Westpac's rate hike makes it a good time to review your home loan.

October 15, 2015
David Wilson

Most would have heard by now that Westpac will increase its variable owner occupied and residential investment property loan rates by 20 basis points, effective 20 November 2015.

The decision comes just weeks after the Australian Prudential Regulation Authority (APRA) announced that the big four banks would need to increase their risk weighting for home loans and, in turn, carry more capital against their mortgages.

While the move may come as a surprise to some customers, Westpac’s decision to lift its interest rates is not altogether ‘surprising’.

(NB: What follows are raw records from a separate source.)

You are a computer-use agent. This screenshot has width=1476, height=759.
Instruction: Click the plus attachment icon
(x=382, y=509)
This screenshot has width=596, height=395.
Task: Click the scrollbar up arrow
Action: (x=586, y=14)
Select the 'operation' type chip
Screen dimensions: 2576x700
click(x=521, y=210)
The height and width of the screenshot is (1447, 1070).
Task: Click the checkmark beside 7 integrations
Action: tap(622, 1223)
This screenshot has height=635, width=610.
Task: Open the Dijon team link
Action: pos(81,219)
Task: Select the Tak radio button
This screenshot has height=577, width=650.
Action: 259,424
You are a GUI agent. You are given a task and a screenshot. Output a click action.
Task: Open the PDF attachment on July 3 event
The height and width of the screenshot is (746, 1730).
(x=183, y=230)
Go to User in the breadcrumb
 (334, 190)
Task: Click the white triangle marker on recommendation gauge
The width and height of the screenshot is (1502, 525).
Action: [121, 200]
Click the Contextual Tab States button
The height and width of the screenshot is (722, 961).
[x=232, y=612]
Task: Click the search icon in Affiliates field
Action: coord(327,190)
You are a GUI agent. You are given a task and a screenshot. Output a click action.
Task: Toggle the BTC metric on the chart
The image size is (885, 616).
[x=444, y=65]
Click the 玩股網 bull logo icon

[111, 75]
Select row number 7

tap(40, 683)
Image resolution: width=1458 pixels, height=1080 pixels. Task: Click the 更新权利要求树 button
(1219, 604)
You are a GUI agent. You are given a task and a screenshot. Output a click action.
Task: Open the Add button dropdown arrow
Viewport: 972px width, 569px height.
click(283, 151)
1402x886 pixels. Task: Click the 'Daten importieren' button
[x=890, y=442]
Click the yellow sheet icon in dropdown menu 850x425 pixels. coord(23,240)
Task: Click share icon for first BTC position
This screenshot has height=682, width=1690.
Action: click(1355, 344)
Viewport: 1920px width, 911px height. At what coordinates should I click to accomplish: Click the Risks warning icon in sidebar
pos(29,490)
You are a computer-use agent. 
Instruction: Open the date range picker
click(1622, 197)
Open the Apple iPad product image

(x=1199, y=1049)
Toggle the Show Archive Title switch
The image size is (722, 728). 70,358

One of the most effective ways for the big four banks and Macquarie to carry more capital against their mortgages is by lifting the interest rates across their suite of home loan products, which is exactly what Westpac has done.

With that in mind, we would not be surprised to see the other major lenders follow suit and increase their interest rates in the future as they look to carry more capital against their mortgages.

But while Westpac’s decision to increase the interest rates across its suite of owner occupied and investment home loans may encourage other majors to do the same, it was important to remember that rates continue to sit at near record lows.

Even if the majors all lift their interest rates by 20 basis points, interest rates continue to sit at 50 and 60 year lows.

Now is still a good time to be a home owner and home buyer because interest rates are still incredibly low by historical standards.

Of course, if you are concerned about how Westpac’s decision may impact you and your mortgage, now is the perfect time to give your home loan a health check and make sure you are still in the right product for your needs.